┌──

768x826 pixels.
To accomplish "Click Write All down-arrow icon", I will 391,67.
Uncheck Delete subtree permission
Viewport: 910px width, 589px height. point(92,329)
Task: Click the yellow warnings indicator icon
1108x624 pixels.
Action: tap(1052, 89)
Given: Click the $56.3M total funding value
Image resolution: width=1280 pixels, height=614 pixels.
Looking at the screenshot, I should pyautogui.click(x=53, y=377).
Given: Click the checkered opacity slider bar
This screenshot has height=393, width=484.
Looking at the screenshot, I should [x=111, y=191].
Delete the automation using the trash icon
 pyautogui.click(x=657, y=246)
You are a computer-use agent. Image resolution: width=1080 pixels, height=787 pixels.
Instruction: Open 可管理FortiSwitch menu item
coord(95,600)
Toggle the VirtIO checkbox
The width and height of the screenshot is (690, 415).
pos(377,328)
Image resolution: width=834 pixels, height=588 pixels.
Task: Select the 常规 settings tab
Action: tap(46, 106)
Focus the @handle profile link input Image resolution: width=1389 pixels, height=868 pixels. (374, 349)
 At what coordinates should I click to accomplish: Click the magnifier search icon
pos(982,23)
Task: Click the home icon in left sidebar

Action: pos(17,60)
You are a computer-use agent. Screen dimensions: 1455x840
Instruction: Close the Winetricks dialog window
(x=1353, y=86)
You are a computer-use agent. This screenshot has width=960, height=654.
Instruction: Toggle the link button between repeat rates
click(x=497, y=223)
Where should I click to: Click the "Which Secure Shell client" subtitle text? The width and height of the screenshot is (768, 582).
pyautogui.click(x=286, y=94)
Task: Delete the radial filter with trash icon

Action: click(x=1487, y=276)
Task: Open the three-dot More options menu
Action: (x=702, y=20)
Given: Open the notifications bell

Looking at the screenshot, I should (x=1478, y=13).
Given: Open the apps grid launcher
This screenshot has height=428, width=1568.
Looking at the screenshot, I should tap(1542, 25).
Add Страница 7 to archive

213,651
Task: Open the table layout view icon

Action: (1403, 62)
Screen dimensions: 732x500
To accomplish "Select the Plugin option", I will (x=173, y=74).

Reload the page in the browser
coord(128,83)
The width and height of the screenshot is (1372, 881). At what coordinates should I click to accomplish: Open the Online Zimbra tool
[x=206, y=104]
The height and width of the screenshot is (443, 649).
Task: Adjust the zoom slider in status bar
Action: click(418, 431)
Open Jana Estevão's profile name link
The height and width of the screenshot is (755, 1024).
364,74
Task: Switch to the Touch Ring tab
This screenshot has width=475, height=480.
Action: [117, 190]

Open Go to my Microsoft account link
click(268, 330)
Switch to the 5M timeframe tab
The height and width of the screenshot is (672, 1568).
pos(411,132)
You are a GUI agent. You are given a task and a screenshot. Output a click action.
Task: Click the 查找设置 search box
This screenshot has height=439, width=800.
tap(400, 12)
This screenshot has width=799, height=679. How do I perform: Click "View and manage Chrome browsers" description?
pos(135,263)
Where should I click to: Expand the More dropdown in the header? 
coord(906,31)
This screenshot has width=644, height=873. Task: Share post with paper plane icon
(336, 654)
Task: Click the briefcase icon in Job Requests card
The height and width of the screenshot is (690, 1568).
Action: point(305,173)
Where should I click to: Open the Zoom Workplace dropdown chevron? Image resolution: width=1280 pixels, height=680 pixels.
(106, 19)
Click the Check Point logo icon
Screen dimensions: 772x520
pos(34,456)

└──

REQUIRED WORK – Every record in the material above should be set down exactly.

SOLUTION TO THIS EXERCISE –
768x826 pixels.
To accomplish "Click Write All down-arrow icon", I will 391,67.
Uncheck Delete subtree permission
Viewport: 910px width, 589px height. point(92,329)
Task: Click the yellow warnings indicator icon
1108x624 pixels.
Action: tap(1052, 89)
Given: Click the $56.3M total funding value
Image resolution: width=1280 pixels, height=614 pixels.
Looking at the screenshot, I should pyautogui.click(x=53, y=377).
Given: Click the checkered opacity slider bar
This screenshot has height=393, width=484.
Looking at the screenshot, I should [x=111, y=191].
Delete the automation using the trash icon
 pyautogui.click(x=657, y=246)
You are a computer-use agent. Image resolution: width=1080 pixels, height=787 pixels.
Instruction: Open 可管理FortiSwitch menu item
coord(95,600)
Toggle the VirtIO checkbox
The width and height of the screenshot is (690, 415).
pos(377,328)
Image resolution: width=834 pixels, height=588 pixels.
Task: Select the 常规 settings tab
Action: tap(46, 106)
Focus the @handle profile link input Image resolution: width=1389 pixels, height=868 pixels. (374, 349)
 At what coordinates should I click to accomplish: Click the magnifier search icon
pos(982,23)
Task: Click the home icon in left sidebar

Action: pos(17,60)
You are a computer-use agent. Screen dimensions: 1455x840
Instruction: Close the Winetricks dialog window
(x=1353, y=86)
You are a computer-use agent. This screenshot has width=960, height=654.
Instruction: Toggle the link button between repeat rates
click(x=497, y=223)
Where should I click to: Click the "Which Secure Shell client" subtitle text? The width and height of the screenshot is (768, 582).
pyautogui.click(x=286, y=94)
Task: Delete the radial filter with trash icon

Action: click(x=1487, y=276)
Task: Open the three-dot More options menu
Action: (x=702, y=20)
Given: Open the notifications bell

Looking at the screenshot, I should (x=1478, y=13).
Given: Open the apps grid launcher
This screenshot has height=428, width=1568.
Looking at the screenshot, I should tap(1542, 25).
Add Страница 7 to archive

213,651
Task: Open the table layout view icon

Action: (1403, 62)
Screen dimensions: 732x500
To accomplish "Select the Plugin option", I will (x=173, y=74).

Reload the page in the browser
coord(128,83)
The width and height of the screenshot is (1372, 881). At what coordinates should I click to accomplish: Open the Online Zimbra tool
[x=206, y=104]
The height and width of the screenshot is (443, 649).
Task: Adjust the zoom slider in status bar
Action: click(418, 431)
Open Jana Estevão's profile name link
The height and width of the screenshot is (755, 1024).
364,74
Task: Switch to the Touch Ring tab
This screenshot has width=475, height=480.
Action: [117, 190]

Open Go to my Microsoft account link
click(268, 330)
Switch to the 5M timeframe tab
The height and width of the screenshot is (672, 1568).
pos(411,132)
You are a GUI agent. You are given a task and a screenshot. Output a click action.
Task: Click the 查找设置 search box
This screenshot has height=439, width=800.
tap(400, 12)
This screenshot has width=799, height=679. How do I perform: Click "View and manage Chrome browsers" description?
pos(135,263)
Where should I click to: Expand the More dropdown in the header? 
coord(906,31)
This screenshot has width=644, height=873. Task: Share post with paper plane icon
(336, 654)
Task: Click the briefcase icon in Job Requests card
The height and width of the screenshot is (690, 1568).
Action: point(305,173)
Where should I click to: Open the Zoom Workplace dropdown chevron? Image resolution: width=1280 pixels, height=680 pixels.
(106, 19)
Click the Check Point logo icon
Screen dimensions: 772x520
pos(34,456)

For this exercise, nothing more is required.